**PROBLEM DETAILS:**
Identify the line with "You are a GUI"; copy word for word that line and every one after it, to the end of the listing. Exclude pictures.

**DATA TO EXAMINE:**
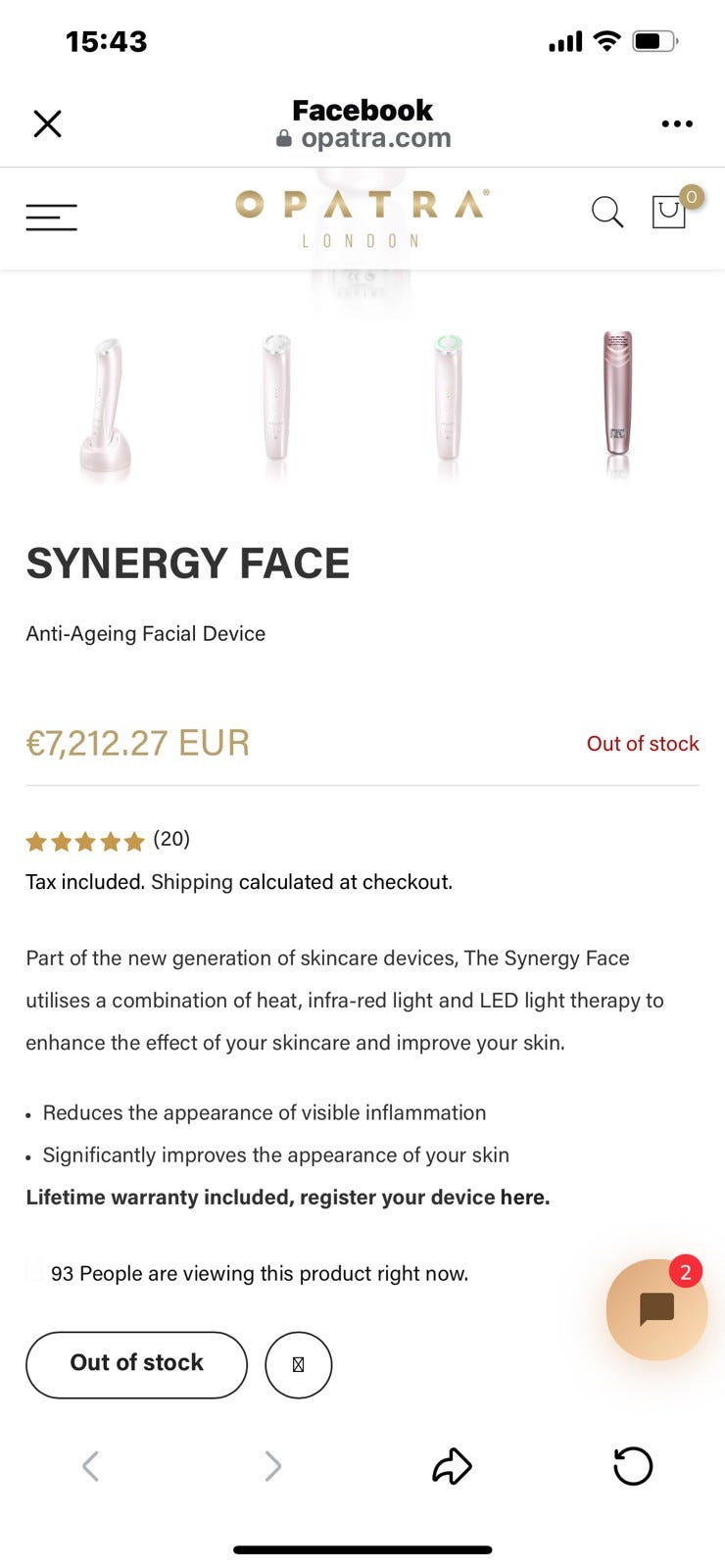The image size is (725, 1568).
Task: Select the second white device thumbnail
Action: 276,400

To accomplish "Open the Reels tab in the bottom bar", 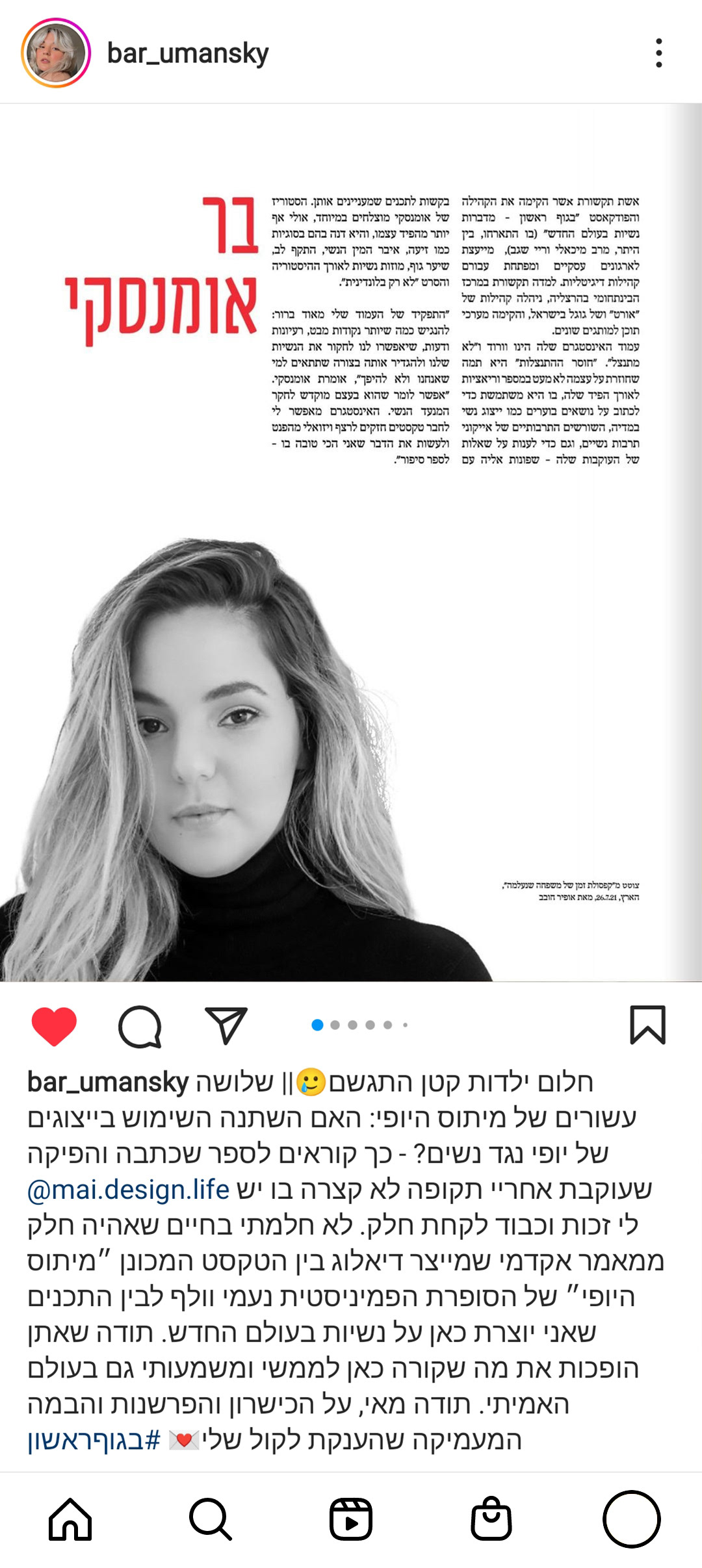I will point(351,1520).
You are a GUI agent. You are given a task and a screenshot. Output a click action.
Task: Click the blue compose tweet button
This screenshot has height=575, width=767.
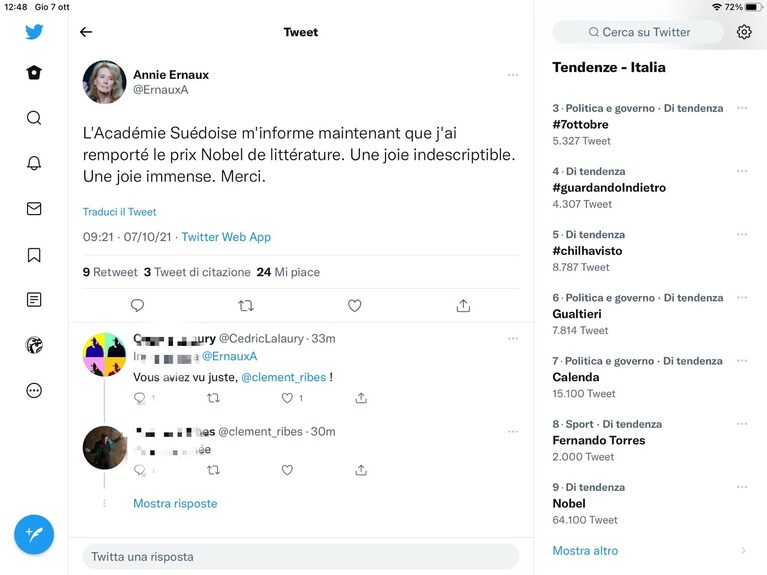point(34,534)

**SOLUTION:**
You are a GUI agent. You are given a task and a screenshot. Output a click action.
Task: Click the blue compose tweet button
This screenshot has height=575, width=767.
point(34,534)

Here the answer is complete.